**YOUR TASK**
Starting at the first line below, copy through to the last line exactly.

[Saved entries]
□ □ □

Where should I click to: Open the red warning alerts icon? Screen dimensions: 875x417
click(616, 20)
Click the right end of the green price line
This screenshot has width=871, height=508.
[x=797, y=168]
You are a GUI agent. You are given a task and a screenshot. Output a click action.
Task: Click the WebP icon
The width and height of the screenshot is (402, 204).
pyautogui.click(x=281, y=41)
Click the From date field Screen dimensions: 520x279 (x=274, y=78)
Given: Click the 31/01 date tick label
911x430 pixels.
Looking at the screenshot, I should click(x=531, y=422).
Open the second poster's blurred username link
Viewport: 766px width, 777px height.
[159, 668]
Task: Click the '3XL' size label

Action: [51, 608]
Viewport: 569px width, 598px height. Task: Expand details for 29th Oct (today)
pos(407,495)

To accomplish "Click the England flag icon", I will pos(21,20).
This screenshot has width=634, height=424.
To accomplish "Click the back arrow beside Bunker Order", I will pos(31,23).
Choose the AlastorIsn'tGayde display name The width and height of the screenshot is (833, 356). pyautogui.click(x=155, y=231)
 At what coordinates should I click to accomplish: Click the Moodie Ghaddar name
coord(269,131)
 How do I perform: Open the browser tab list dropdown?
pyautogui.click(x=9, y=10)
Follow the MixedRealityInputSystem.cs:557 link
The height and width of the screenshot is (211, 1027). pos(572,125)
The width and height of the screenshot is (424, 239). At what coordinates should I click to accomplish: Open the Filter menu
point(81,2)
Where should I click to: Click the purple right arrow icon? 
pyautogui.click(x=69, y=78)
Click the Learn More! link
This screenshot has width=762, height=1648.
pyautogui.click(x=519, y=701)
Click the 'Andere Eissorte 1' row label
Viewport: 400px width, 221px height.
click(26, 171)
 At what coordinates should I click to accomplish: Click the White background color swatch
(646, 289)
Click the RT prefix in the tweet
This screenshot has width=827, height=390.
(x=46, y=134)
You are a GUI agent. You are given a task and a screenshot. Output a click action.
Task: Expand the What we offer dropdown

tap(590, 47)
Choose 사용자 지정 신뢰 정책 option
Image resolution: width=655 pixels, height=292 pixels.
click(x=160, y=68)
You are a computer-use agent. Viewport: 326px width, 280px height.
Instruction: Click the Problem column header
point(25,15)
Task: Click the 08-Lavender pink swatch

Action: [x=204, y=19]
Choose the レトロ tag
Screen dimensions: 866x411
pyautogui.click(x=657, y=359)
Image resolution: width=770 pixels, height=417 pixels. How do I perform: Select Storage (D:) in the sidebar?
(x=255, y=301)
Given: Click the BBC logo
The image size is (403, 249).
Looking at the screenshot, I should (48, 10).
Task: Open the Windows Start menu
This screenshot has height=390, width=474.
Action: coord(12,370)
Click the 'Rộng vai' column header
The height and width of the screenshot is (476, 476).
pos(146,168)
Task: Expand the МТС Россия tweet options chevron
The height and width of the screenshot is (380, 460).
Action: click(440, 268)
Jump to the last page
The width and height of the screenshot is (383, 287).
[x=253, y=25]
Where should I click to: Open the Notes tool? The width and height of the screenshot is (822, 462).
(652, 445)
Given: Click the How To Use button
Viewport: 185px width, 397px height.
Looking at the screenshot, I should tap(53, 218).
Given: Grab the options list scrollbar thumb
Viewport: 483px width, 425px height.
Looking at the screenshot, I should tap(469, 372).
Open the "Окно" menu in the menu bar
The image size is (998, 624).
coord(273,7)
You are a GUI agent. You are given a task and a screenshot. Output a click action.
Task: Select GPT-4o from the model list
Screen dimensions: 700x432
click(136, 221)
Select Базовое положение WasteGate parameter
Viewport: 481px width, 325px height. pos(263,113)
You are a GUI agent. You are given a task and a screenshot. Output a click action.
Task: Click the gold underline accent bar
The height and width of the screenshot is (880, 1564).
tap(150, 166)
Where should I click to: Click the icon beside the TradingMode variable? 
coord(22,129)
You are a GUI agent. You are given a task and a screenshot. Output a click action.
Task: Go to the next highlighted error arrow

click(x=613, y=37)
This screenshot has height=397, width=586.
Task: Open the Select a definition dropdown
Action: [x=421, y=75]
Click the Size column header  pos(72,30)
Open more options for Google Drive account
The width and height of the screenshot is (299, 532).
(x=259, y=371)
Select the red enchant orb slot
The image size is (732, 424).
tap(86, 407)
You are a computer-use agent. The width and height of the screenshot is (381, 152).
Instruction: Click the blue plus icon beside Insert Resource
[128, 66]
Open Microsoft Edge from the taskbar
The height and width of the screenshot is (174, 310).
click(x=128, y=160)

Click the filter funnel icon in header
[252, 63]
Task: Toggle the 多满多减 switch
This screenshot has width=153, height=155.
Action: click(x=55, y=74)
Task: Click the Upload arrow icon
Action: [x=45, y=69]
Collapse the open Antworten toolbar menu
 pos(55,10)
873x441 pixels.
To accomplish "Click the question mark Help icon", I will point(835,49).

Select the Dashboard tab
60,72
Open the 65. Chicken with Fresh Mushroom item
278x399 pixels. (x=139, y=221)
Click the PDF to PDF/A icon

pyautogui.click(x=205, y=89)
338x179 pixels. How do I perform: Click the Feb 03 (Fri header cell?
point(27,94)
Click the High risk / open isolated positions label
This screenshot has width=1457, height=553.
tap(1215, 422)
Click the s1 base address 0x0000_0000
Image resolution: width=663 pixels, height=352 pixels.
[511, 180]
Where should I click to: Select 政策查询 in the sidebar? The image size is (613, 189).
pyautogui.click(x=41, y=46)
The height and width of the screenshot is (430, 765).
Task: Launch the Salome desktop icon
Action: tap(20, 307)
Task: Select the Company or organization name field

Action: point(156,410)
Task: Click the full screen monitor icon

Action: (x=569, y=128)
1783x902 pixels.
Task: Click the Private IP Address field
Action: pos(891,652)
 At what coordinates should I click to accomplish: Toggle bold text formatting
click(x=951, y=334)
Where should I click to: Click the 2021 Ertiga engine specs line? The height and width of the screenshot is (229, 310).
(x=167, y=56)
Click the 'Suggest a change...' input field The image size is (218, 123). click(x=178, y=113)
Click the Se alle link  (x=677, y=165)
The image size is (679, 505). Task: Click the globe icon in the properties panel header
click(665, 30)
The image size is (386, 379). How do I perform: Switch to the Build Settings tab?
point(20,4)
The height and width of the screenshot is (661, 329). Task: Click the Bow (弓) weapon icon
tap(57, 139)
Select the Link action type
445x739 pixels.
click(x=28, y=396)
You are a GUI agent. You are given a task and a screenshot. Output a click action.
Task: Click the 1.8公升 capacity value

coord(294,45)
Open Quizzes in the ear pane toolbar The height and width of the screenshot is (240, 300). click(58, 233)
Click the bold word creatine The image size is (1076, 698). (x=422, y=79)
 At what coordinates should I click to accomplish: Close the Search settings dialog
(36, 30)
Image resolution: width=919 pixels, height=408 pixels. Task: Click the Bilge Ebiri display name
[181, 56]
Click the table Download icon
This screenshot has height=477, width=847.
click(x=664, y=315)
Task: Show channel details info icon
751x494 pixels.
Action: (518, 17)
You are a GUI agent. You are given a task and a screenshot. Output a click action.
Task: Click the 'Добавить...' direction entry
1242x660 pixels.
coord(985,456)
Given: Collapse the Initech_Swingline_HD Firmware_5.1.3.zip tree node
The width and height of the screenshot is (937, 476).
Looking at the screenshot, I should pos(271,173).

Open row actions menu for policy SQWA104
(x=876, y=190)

□ □ □

**FINISHED TASK**
Where should I click to: Open the red warning alerts icon? Screen dimensions: 875x417
click(616, 20)
Click the right end of the green price line
This screenshot has width=871, height=508.
[x=797, y=168]
You are a GUI agent. You are given a task and a screenshot. Output a click action.
Task: Click the WebP icon
The width and height of the screenshot is (402, 204).
pyautogui.click(x=281, y=41)
Click the From date field Screen dimensions: 520x279 (x=274, y=78)
Given: Click the 31/01 date tick label
911x430 pixels.
Looking at the screenshot, I should click(x=531, y=422).
Open the second poster's blurred username link
Viewport: 766px width, 777px height.
[159, 668]
Task: Click the '3XL' size label

Action: [51, 608]
Viewport: 569px width, 598px height. Task: Expand details for 29th Oct (today)
pos(407,495)

To accomplish "Click the England flag icon", I will pos(21,20).
This screenshot has width=634, height=424.
To accomplish "Click the back arrow beside Bunker Order", I will pos(31,23).
Choose the AlastorIsn'tGayde display name The width and height of the screenshot is (833, 356). pyautogui.click(x=155, y=231)
 At what coordinates should I click to accomplish: Click the Moodie Ghaddar name
coord(269,131)
 How do I perform: Open the browser tab list dropdown?
pyautogui.click(x=9, y=10)
Follow the MixedRealityInputSystem.cs:557 link
The height and width of the screenshot is (211, 1027). pos(572,125)
The width and height of the screenshot is (424, 239). At what coordinates should I click to accomplish: Open the Filter menu
point(81,2)
Where should I click to: Click the purple right arrow icon? 
pyautogui.click(x=69, y=78)
Click the Learn More! link
This screenshot has width=762, height=1648.
pyautogui.click(x=519, y=701)
Click the 'Andere Eissorte 1' row label
Viewport: 400px width, 221px height.
click(26, 171)
 At what coordinates should I click to accomplish: Click the White background color swatch
(646, 289)
Click the RT prefix in the tweet
This screenshot has width=827, height=390.
(x=46, y=134)
You are a GUI agent. You are given a task and a screenshot. Output a click action.
Task: Expand the What we offer dropdown

tap(590, 47)
Choose 사용자 지정 신뢰 정책 option
Image resolution: width=655 pixels, height=292 pixels.
click(x=160, y=68)
You are a computer-use agent. Viewport: 326px width, 280px height.
Instruction: Click the Problem column header
point(25,15)
Task: Click the 08-Lavender pink swatch

Action: [x=204, y=19]
Choose the レトロ tag
Screen dimensions: 866x411
pyautogui.click(x=657, y=359)
Image resolution: width=770 pixels, height=417 pixels. How do I perform: Select Storage (D:) in the sidebar?
(x=255, y=301)
Given: Click the BBC logo
The image size is (403, 249).
Looking at the screenshot, I should (48, 10).
Task: Open the Windows Start menu
This screenshot has height=390, width=474.
Action: coord(12,370)
Click the 'Rộng vai' column header
The height and width of the screenshot is (476, 476).
pos(146,168)
Task: Expand the МТС Россия tweet options chevron
The height and width of the screenshot is (380, 460).
Action: click(440, 268)
Jump to the last page
The width and height of the screenshot is (383, 287).
[x=253, y=25]
Where should I click to: Open the Notes tool? The width and height of the screenshot is (822, 462).
(652, 445)
Given: Click the How To Use button
Viewport: 185px width, 397px height.
Looking at the screenshot, I should tap(53, 218).
Given: Grab the options list scrollbar thumb
Viewport: 483px width, 425px height.
Looking at the screenshot, I should tap(469, 372).
Open the "Окно" menu in the menu bar
The image size is (998, 624).
coord(273,7)
You are a GUI agent. You are given a task and a screenshot. Output a click action.
Task: Select GPT-4o from the model list
Screen dimensions: 700x432
click(136, 221)
Select Базовое положение WasteGate parameter
Viewport: 481px width, 325px height. pos(263,113)
You are a GUI agent. You are given a task and a screenshot. Output a click action.
Task: Click the gold underline accent bar
The height and width of the screenshot is (880, 1564).
tap(150, 166)
Where should I click to: Click the icon beside the TradingMode variable? 
coord(22,129)
You are a GUI agent. You are given a task and a screenshot. Output a click action.
Task: Go to the next highlighted error arrow

click(x=613, y=37)
This screenshot has height=397, width=586.
Task: Open the Select a definition dropdown
Action: [x=421, y=75]
Click the Size column header  pos(72,30)
Open more options for Google Drive account
The width and height of the screenshot is (299, 532).
(x=259, y=371)
Select the red enchant orb slot
The image size is (732, 424).
tap(86, 407)
You are a computer-use agent. The width and height of the screenshot is (381, 152).
Instruction: Click the blue plus icon beside Insert Resource
[128, 66]
Open Microsoft Edge from the taskbar
The height and width of the screenshot is (174, 310).
click(x=128, y=160)

Click the filter funnel icon in header
[252, 63]
Task: Toggle the 多满多减 switch
This screenshot has width=153, height=155.
Action: click(x=55, y=74)
Task: Click the Upload arrow icon
Action: [x=45, y=69]
Collapse the open Antworten toolbar menu
 pos(55,10)
873x441 pixels.
To accomplish "Click the question mark Help icon", I will point(835,49).

Select the Dashboard tab
60,72
Open the 65. Chicken with Fresh Mushroom item
278x399 pixels. (x=139, y=221)
Click the PDF to PDF/A icon

pyautogui.click(x=205, y=89)
338x179 pixels. How do I perform: Click the Feb 03 (Fri header cell?
point(27,94)
Click the High risk / open isolated positions label
This screenshot has width=1457, height=553.
tap(1215, 422)
Click the s1 base address 0x0000_0000
Image resolution: width=663 pixels, height=352 pixels.
[511, 180]
Where should I click to: Select 政策查询 in the sidebar? The image size is (613, 189).
pyautogui.click(x=41, y=46)
The height and width of the screenshot is (430, 765).
Task: Launch the Salome desktop icon
Action: tap(20, 307)
Task: Select the Company or organization name field

Action: point(156,410)
Task: Click the full screen monitor icon

Action: (x=569, y=128)
1783x902 pixels.
Task: Click the Private IP Address field
Action: pos(891,652)
 At what coordinates should I click to accomplish: Toggle bold text formatting
click(x=951, y=334)
Where should I click to: Click the 2021 Ertiga engine specs line? The height and width of the screenshot is (229, 310).
(x=167, y=56)
Click the 'Suggest a change...' input field The image size is (218, 123). click(x=178, y=113)
Click the Se alle link  (x=677, y=165)
The image size is (679, 505). Task: Click the globe icon in the properties panel header
click(665, 30)
The image size is (386, 379). How do I perform: Switch to the Build Settings tab?
point(20,4)
The height and width of the screenshot is (661, 329). Task: Click the Bow (弓) weapon icon
tap(57, 139)
Select the Link action type
445x739 pixels.
click(x=28, y=396)
You are a GUI agent. You are given a task and a screenshot. Output a click action.
Task: Click the 1.8公升 capacity value

coord(294,45)
Open Quizzes in the ear pane toolbar The height and width of the screenshot is (240, 300). click(58, 233)
Click the bold word creatine The image size is (1076, 698). (x=422, y=79)
 At what coordinates should I click to accomplish: Close the Search settings dialog
(36, 30)
Image resolution: width=919 pixels, height=408 pixels. Task: Click the Bilge Ebiri display name
[181, 56]
Click the table Download icon
This screenshot has height=477, width=847.
click(x=664, y=315)
Task: Show channel details info icon
751x494 pixels.
Action: (518, 17)
You are a GUI agent. You are given a task and a screenshot. Output a click action.
Task: Click the 'Добавить...' direction entry
1242x660 pixels.
coord(985,456)
Given: Collapse the Initech_Swingline_HD Firmware_5.1.3.zip tree node
The width and height of the screenshot is (937, 476).
Looking at the screenshot, I should pos(271,173).

Open row actions menu for policy SQWA104
(x=876, y=190)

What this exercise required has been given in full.